Hidup terlalu bercanda sama gua.

"Gguk, lo sekarang pasti bisa ketemu sama Mama gua di sana. Lo bilang, mau minta izin macarin anaknya 'kan waktu itu? Lo sekarang bisa minta izin langsung sama Mama."

Tangisan gua semakin kencang saat mengingat kembali suara Jeongguk saat di rooftop beberapa hari lalu. Tutur lembutnya yang berbicara tentang keinginannya meminta gua langsung kepada kedua orang tua gua itu membuat hati gua terasa sangat nyeri sekarang. Bahkan, gua gak menyadari jika Ayahnya dan Jimin sedang melihat dan mendengarkan gua dari samping koridoor. Gua gak peduli sama semua itu.

Gua hanya...

Hanya ingin Jeongguk kembali...

Menepati janjinya untuk bertahan dan membangun keluarga kecil di bukit seperti yang kita impikan.

Gua hanya ingin Jeongguk tetap berada di sisi gua, bersama dengan gua dan selalu memeluk gua.

"Tae...." Jimin membawa tubuh gua ke dalam pelukannya. Gua tahu kalau dia berusaha buat nenangin gua walaupun suara tangisan miliknya tidak kalah kencang dengan milik gua.

"Jim, gua gagal selamatin Jeongguk. Coba gua lebih berani dan gak nungguin Ayah dulu buat masuk ke rumahnya, Jeongguk pasti masih ada sekarang," adu gua kepada Jimin seraya membalas pelukan itu tidak kalah erat.

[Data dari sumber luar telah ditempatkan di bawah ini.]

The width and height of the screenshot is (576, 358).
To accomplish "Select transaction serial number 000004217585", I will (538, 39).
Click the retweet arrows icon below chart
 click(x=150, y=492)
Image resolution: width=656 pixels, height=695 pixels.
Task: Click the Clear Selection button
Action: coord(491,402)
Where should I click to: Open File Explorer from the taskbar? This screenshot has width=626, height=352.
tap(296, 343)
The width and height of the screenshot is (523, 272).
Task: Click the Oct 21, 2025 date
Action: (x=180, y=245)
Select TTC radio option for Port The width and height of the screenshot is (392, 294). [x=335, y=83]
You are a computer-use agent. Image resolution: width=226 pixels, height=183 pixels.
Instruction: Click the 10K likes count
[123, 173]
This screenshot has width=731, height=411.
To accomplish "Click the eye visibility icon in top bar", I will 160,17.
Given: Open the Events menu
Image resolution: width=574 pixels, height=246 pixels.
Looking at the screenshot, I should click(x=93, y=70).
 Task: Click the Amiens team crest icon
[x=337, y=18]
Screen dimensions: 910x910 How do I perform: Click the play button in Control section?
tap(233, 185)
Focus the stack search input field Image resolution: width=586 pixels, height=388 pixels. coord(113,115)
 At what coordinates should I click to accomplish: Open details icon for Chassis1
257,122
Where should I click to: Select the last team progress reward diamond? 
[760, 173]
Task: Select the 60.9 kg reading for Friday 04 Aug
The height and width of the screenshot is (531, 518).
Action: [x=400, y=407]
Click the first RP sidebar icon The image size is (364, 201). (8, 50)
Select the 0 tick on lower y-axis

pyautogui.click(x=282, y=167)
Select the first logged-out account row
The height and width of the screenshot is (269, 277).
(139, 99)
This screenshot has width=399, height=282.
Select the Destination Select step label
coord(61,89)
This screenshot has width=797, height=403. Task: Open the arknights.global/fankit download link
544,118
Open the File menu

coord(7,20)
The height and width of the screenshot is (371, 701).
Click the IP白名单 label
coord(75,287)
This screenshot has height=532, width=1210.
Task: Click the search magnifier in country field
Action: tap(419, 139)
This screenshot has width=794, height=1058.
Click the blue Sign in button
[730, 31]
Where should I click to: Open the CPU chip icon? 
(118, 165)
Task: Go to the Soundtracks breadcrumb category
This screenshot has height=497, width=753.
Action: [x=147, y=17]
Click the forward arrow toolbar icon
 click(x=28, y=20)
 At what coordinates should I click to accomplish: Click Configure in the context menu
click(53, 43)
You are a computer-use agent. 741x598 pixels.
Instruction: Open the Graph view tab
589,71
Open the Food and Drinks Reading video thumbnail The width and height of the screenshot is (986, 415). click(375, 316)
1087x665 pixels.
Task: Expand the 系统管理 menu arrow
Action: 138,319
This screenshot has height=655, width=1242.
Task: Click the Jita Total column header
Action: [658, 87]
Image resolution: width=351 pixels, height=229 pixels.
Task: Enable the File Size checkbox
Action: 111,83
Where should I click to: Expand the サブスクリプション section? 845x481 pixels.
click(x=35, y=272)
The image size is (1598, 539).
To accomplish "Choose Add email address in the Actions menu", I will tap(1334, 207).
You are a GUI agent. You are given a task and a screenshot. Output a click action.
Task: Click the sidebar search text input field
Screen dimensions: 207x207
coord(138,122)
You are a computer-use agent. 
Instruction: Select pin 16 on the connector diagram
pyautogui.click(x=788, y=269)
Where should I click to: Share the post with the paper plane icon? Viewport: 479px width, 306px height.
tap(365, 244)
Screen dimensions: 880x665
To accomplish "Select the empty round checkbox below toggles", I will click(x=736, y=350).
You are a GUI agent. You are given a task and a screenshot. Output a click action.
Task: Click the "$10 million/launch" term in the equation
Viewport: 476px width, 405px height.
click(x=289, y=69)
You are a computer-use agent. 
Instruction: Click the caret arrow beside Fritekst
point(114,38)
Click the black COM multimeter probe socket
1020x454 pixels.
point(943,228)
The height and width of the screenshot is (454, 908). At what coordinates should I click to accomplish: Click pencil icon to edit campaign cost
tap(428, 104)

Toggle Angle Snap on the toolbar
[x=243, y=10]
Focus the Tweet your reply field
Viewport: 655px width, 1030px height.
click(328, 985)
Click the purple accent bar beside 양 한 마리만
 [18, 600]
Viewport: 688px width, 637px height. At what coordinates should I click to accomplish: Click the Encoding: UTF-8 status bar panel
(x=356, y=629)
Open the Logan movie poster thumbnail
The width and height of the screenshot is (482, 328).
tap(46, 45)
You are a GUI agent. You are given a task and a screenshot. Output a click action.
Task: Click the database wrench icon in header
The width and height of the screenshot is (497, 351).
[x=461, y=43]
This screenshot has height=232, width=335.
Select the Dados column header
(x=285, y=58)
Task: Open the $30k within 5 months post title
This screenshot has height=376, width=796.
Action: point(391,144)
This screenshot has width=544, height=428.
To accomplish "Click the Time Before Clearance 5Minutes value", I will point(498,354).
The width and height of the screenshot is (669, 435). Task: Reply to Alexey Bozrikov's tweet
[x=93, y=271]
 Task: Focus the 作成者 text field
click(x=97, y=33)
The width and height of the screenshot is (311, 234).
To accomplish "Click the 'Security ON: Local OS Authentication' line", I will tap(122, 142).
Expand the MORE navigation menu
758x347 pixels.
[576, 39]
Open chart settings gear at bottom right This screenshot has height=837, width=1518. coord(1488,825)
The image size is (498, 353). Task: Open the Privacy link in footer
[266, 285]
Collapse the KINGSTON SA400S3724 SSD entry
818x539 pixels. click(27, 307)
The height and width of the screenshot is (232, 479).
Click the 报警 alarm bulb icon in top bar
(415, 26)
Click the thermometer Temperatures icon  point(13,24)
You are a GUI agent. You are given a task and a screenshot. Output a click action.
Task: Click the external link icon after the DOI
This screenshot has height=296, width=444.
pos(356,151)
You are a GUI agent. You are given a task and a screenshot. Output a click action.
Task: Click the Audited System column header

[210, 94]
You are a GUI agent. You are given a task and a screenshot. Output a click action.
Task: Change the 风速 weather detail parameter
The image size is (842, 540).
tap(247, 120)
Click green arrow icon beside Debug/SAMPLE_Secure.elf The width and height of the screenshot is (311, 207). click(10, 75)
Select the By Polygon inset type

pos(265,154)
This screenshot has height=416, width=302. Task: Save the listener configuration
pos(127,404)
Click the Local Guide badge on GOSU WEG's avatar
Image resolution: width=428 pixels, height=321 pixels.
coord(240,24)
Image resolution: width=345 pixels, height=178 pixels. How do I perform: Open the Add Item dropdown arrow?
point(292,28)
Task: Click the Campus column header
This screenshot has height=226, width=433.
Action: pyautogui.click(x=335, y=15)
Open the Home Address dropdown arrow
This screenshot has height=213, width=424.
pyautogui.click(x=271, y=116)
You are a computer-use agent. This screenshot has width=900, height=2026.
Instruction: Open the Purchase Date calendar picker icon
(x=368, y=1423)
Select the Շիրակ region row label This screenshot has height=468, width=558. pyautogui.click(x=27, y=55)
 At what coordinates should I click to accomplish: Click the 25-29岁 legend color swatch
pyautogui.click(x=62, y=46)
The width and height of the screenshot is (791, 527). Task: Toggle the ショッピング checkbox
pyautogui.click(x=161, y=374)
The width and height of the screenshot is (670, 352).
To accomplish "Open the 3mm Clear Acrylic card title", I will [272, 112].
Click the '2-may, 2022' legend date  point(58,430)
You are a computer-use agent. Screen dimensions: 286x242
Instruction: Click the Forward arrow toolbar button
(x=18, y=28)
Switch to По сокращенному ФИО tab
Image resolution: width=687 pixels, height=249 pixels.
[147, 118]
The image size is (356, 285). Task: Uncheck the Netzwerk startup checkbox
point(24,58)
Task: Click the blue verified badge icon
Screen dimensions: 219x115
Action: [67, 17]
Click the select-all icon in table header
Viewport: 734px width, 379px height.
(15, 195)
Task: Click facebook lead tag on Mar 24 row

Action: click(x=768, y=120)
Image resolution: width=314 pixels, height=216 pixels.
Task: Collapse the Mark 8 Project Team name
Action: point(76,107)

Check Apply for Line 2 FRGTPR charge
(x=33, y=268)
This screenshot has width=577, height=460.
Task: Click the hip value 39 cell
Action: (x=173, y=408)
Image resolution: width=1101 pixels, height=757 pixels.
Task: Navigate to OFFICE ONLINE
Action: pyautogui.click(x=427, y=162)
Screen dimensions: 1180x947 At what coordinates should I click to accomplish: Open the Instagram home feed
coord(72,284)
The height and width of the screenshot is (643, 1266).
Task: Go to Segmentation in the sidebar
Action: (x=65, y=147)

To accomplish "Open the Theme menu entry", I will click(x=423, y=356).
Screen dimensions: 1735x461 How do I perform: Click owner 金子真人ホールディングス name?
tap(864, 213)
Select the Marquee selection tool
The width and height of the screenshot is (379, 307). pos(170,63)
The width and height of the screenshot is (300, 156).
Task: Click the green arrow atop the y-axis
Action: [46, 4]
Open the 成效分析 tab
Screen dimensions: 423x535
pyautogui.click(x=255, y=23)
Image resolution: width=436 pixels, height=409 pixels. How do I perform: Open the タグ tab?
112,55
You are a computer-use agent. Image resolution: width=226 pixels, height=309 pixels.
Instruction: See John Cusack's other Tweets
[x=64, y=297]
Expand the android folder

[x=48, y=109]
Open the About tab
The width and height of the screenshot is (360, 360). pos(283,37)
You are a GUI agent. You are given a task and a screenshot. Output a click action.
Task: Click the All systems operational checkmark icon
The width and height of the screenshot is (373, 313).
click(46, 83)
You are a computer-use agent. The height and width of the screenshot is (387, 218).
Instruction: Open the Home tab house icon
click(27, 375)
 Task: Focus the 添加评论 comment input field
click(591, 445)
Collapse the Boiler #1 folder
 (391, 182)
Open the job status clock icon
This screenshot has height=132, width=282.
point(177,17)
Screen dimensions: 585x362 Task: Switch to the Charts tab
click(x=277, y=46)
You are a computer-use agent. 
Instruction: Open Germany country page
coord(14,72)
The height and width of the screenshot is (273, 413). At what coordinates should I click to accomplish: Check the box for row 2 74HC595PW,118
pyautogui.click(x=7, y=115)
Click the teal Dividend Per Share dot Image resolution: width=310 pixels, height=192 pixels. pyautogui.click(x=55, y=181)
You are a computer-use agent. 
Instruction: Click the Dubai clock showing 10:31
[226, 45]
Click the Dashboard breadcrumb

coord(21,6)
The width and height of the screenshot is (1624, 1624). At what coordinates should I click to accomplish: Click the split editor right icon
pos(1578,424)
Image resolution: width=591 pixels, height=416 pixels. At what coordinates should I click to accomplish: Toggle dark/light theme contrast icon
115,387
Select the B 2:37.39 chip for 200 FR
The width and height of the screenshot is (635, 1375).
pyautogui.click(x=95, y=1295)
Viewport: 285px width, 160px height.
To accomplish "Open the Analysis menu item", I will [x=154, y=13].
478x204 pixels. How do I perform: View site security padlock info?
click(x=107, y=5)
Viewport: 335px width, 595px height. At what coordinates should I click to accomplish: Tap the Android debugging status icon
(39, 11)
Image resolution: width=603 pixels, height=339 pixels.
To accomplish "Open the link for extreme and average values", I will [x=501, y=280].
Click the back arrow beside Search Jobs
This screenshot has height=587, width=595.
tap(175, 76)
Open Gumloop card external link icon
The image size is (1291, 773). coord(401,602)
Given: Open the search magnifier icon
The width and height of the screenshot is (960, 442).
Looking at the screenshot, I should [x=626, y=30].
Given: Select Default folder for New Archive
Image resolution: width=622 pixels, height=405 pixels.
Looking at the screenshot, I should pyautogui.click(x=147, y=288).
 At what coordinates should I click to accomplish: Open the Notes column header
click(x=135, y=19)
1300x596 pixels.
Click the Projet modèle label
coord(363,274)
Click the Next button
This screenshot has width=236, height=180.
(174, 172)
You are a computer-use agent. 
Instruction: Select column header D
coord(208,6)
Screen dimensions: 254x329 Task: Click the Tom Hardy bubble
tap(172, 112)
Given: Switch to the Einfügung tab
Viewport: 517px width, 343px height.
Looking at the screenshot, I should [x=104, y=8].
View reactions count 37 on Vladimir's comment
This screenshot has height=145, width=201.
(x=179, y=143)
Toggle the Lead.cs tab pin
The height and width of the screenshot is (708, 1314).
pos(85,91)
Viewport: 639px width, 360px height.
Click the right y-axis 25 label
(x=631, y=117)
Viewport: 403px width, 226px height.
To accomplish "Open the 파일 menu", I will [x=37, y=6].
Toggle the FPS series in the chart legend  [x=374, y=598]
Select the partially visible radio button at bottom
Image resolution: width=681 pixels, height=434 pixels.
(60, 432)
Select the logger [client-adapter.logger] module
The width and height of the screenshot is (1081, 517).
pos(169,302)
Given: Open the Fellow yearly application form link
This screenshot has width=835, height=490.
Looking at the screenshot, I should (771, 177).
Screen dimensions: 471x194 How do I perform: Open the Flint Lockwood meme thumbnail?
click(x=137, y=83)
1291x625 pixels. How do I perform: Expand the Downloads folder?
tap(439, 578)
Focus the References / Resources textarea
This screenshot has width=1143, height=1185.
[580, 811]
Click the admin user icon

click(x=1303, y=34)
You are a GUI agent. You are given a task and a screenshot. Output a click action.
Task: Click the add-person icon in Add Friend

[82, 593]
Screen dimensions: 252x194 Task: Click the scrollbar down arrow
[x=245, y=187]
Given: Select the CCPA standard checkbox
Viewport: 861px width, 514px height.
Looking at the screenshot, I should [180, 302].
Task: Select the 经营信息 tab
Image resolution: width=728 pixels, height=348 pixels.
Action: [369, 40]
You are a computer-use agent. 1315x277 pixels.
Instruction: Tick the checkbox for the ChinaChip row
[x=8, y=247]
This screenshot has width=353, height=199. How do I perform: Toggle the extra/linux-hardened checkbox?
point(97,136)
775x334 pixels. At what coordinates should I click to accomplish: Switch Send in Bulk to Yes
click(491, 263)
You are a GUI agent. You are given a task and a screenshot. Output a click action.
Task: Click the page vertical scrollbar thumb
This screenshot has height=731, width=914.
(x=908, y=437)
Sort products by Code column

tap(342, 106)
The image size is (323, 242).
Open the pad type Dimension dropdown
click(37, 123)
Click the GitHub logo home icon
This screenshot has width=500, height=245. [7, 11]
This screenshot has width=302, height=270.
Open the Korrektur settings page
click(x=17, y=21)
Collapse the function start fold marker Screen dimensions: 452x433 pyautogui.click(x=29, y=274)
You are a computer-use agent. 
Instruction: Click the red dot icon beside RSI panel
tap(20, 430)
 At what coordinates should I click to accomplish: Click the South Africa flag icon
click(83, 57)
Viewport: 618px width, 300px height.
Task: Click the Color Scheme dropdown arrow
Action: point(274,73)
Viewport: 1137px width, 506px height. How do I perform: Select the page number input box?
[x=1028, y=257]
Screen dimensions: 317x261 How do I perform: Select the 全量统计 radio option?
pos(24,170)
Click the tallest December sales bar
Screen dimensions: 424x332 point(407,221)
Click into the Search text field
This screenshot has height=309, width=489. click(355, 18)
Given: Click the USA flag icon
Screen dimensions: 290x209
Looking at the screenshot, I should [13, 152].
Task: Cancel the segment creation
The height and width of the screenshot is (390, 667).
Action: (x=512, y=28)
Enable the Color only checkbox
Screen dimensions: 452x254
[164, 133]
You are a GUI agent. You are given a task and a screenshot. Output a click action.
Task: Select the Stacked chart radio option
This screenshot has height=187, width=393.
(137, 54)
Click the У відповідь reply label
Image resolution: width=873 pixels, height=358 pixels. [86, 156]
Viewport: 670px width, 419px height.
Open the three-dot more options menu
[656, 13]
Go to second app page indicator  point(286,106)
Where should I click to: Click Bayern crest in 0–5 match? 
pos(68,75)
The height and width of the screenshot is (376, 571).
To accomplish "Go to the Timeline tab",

"Gua gagal, gua gak akan bisa ketemu Jeongguk lagi sekarang," lanjut gua lirih.

Jimin terisak lirih serata mengeratkan pelukan di tubuh gua. Dia terlihat sama sedihnya dengan gua saat ini, gua tahu itu karena Jimin dan Jeongguk sudah cukup akrab setelah dia menjadi penanggung jawab lomba dance kemarin.

"Sstt... Jeongguk udah bahagia sekarang, ayahnya juga udah berhasil masuk ke penjara berkat ayah lo." Jimin berusaha menenangkan gua, memberikan beberapa tepukan lembut di punggung gua walaupun sebenarnya dirinya sendiri gak bisa nahan air matanya untuk terus keluar.

"Gua tau...," lirih gua lagi seraya memejamkan mata.

"Gua sayang Jeongguk."

Ya, gua amat sayang Jeongguk.

Gua sayang sekali dengan Jeongguk Alvarizi, lelaki tangguh yang baru menjadi pacar gua.

Tapi, gua harus ikhlas lepasin dia kan?

"Gua sayang lu Jeongguk... gua sayang banget sama lu."

"Gua juga sayang sama lu, Tae. Bangun dong jangan kayak gini, lu bikin kita semua khawatir," sahut Jeongguk.

Sebentar...

Jeongguk?

Bukannya dia ada di dalem ruangan itu?

Gua membuka kedua mata gua yang terasa sangat berat. Napas gua masih terasa berat dan gua juga masih sedikit terisak.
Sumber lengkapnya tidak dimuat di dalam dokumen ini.